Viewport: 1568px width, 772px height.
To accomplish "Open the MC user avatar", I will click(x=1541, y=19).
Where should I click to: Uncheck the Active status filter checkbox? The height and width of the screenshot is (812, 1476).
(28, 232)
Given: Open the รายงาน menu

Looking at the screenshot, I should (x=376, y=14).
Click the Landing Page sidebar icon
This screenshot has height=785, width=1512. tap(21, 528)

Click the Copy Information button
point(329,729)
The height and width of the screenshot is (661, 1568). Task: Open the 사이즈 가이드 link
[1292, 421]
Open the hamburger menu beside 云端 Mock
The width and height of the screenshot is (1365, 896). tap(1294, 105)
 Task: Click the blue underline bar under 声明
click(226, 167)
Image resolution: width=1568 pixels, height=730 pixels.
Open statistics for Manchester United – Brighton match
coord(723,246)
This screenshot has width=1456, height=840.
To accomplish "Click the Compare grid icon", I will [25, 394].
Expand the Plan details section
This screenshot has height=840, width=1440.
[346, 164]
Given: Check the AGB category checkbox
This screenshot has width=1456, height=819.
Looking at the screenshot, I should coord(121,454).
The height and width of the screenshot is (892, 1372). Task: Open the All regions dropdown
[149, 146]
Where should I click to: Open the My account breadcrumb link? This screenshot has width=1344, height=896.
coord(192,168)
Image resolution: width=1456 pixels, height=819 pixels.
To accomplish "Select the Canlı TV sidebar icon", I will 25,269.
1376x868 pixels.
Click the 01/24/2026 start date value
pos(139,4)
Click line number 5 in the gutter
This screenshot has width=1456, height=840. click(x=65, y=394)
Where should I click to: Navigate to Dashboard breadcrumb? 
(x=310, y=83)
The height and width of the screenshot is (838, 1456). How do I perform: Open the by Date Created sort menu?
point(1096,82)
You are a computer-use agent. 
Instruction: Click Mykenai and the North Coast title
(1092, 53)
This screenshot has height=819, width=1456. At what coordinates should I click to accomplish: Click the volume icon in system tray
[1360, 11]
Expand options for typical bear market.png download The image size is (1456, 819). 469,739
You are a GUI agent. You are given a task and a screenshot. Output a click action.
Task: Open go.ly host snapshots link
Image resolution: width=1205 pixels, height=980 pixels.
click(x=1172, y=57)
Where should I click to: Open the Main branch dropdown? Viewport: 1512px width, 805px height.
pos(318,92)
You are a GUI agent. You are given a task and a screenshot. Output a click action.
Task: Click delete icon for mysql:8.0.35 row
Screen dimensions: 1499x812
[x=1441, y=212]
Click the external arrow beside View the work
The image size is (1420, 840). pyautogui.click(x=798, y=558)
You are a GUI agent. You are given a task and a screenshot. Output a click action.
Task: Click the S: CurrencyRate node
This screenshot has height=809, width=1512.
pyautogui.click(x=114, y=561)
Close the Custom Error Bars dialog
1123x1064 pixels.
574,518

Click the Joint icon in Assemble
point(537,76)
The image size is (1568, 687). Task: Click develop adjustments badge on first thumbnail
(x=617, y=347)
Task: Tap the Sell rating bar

WORK INSTRUCTION:
The full set of lines above should be retyped without a single change.

SOLUTION TO THIS TASK:
Viewport: 1568px width, 772px height.
To accomplish "Open the MC user avatar", I will click(x=1541, y=19).
Where should I click to: Uncheck the Active status filter checkbox? The height and width of the screenshot is (812, 1476).
(28, 232)
Given: Open the รายงาน menu

Looking at the screenshot, I should (x=376, y=14).
Click the Landing Page sidebar icon
This screenshot has height=785, width=1512. tap(21, 528)

Click the Copy Information button
point(329,729)
The height and width of the screenshot is (661, 1568). Task: Open the 사이즈 가이드 link
[1292, 421]
Open the hamburger menu beside 云端 Mock
The width and height of the screenshot is (1365, 896). tap(1294, 105)
 Task: Click the blue underline bar under 声明
click(226, 167)
Image resolution: width=1568 pixels, height=730 pixels.
Open statistics for Manchester United – Brighton match
coord(723,246)
This screenshot has width=1456, height=840.
To accomplish "Click the Compare grid icon", I will [25, 394].
Expand the Plan details section
This screenshot has height=840, width=1440.
[346, 164]
Given: Check the AGB category checkbox
This screenshot has width=1456, height=819.
Looking at the screenshot, I should coord(121,454).
The height and width of the screenshot is (892, 1372). Task: Open the All regions dropdown
[149, 146]
Where should I click to: Open the My account breadcrumb link? This screenshot has width=1344, height=896.
coord(192,168)
Image resolution: width=1456 pixels, height=819 pixels.
To accomplish "Select the Canlı TV sidebar icon", I will 25,269.
1376x868 pixels.
Click the 01/24/2026 start date value
pos(139,4)
Click line number 5 in the gutter
This screenshot has width=1456, height=840. click(x=65, y=394)
Where should I click to: Navigate to Dashboard breadcrumb? 
(x=310, y=83)
The height and width of the screenshot is (838, 1456). How do I perform: Open the by Date Created sort menu?
point(1096,82)
You are a computer-use agent. 
Instruction: Click Mykenai and the North Coast title
(1092, 53)
This screenshot has height=819, width=1456. At what coordinates should I click to accomplish: Click the volume icon in system tray
[1360, 11]
Expand options for typical bear market.png download The image size is (1456, 819). 469,739
You are a GUI agent. You are given a task and a screenshot. Output a click action.
Task: Open go.ly host snapshots link
Image resolution: width=1205 pixels, height=980 pixels.
click(x=1172, y=57)
Where should I click to: Open the Main branch dropdown? Viewport: 1512px width, 805px height.
pos(318,92)
You are a GUI agent. You are given a task and a screenshot. Output a click action.
Task: Click delete icon for mysql:8.0.35 row
Screen dimensions: 1499x812
[x=1441, y=212]
Click the external arrow beside View the work
The image size is (1420, 840). pyautogui.click(x=798, y=558)
You are a GUI agent. You are given a task and a screenshot. Output a click action.
Task: Click the S: CurrencyRate node
This screenshot has height=809, width=1512.
pyautogui.click(x=114, y=561)
Close the Custom Error Bars dialog
1123x1064 pixels.
574,518

Click the Joint icon in Assemble
point(537,76)
The image size is (1568, 687). Task: Click develop adjustments badge on first thumbnail
(x=617, y=347)
Task: Tap the Sell rating bar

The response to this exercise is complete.